L’attuale situazione di crisi Italiana ed europea ha un’influenza molto forte sull’occupazione dei giovani e quindi anche dei giovani ingegneri. Si sono fermati gli investimenti e la produzione industriale ha subito riduzioni talvolta sensibili. Ecco perché la richiesta di ingegneri è diminuita e le remunerazioni economiche offerte dal mercato non sono adeguate al livello di studi affrontato.
Malgrado ciò le assunzioni continuano ed il periodo di ricerca di un’occupazione per un ingegnere neolaureato si mantiene sempre nettamente inferiore rispetto a quello di altri laureati. Naturalmente, al momento della ricerca di un lavoro è molto importante l’offerta di qualità, misurata dal voto di laurea, dall’aver frequentato corsi post laurea, dalla conoscenza dell’inglese e dalla disponibilità ad andare all’estero. La situazione quindi non giustifica l’introduzione del numero chiuso e penso che sarebbe un grave errore farlo. Indirettamente si avrebbero più laureati in discipline dove le prospettive di trovare un lavoro sono assolutamente minori.

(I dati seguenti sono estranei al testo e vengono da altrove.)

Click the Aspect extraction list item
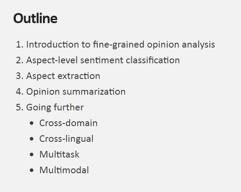The image size is (241, 192). (63, 76)
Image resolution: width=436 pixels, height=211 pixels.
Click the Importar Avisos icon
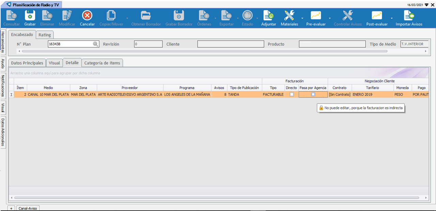(409, 16)
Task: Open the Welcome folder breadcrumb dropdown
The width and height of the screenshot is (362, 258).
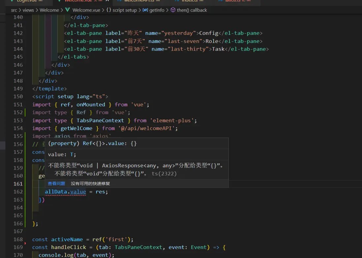Action: (x=49, y=10)
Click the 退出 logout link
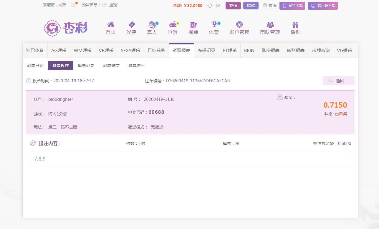This screenshot has height=229, width=379. (x=113, y=5)
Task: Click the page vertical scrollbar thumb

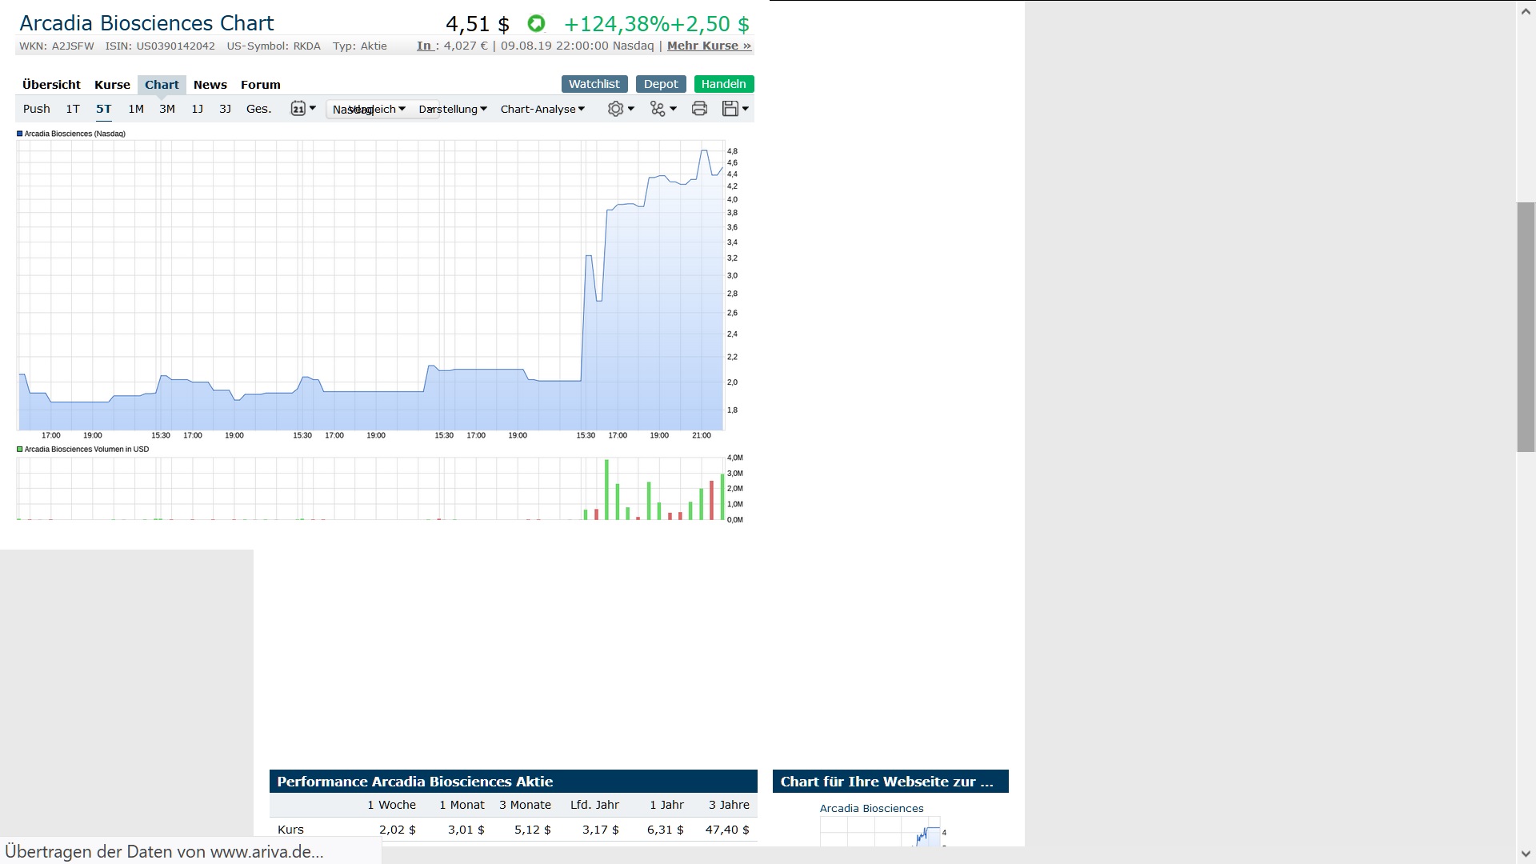Action: (x=1526, y=326)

Un Paese industriale e manifatturiero come l’Italia ha bisogno di ingegneri per affrontare un futuro sempre più difficile e competitivo. Noi abbiamo bisogno di sviluppare nuovi prodotti, di innovare e di andare sempre più verso tecnologie d’avanguardia in modo da poter competere con chi ha oggi il vantaggio di costi più bassi della manodopera. L’industria italiana è basata su un tessuto di oltre quattro milioni di piccole imprese che hanno bisogno assoluto di nuove risorse tecniche, di nuove idee, di giovani preparati e disposti a viaggiare per fare conoscere i loro prodotti. Solo gli ingegneri sono oggi in grado di dare continuità al lavoro degli imprenditori, che hanno creato queste imprese, e di assicurare loro un futuro. Quindi diciamo ai giovani, iscrivetevi a ingegneria ed affrontate con serenità un piano di studi impegnativi, ma che vi assicurerà domani un buon posto di lavoro. Non fate l’errore di scegliere un corso di laurea più facile, ma che certamente non sarà in grado di offrire vere prospettive d’impiego.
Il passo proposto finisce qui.